[Directions for this task]: Output range, inclusive: from the line containing "Task: Open the" to the line containing "The height and". Restate those lines from the data below word for word and only those.

[Information given]:
--*--

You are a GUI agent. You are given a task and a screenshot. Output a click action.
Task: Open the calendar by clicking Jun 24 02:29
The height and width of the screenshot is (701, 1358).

--*--

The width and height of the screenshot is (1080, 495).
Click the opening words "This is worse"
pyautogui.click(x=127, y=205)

--*--

[Response]:
Task: Open the calendar by clicking Jun 24 02:29
The height and width of the screenshot is (701, 1358).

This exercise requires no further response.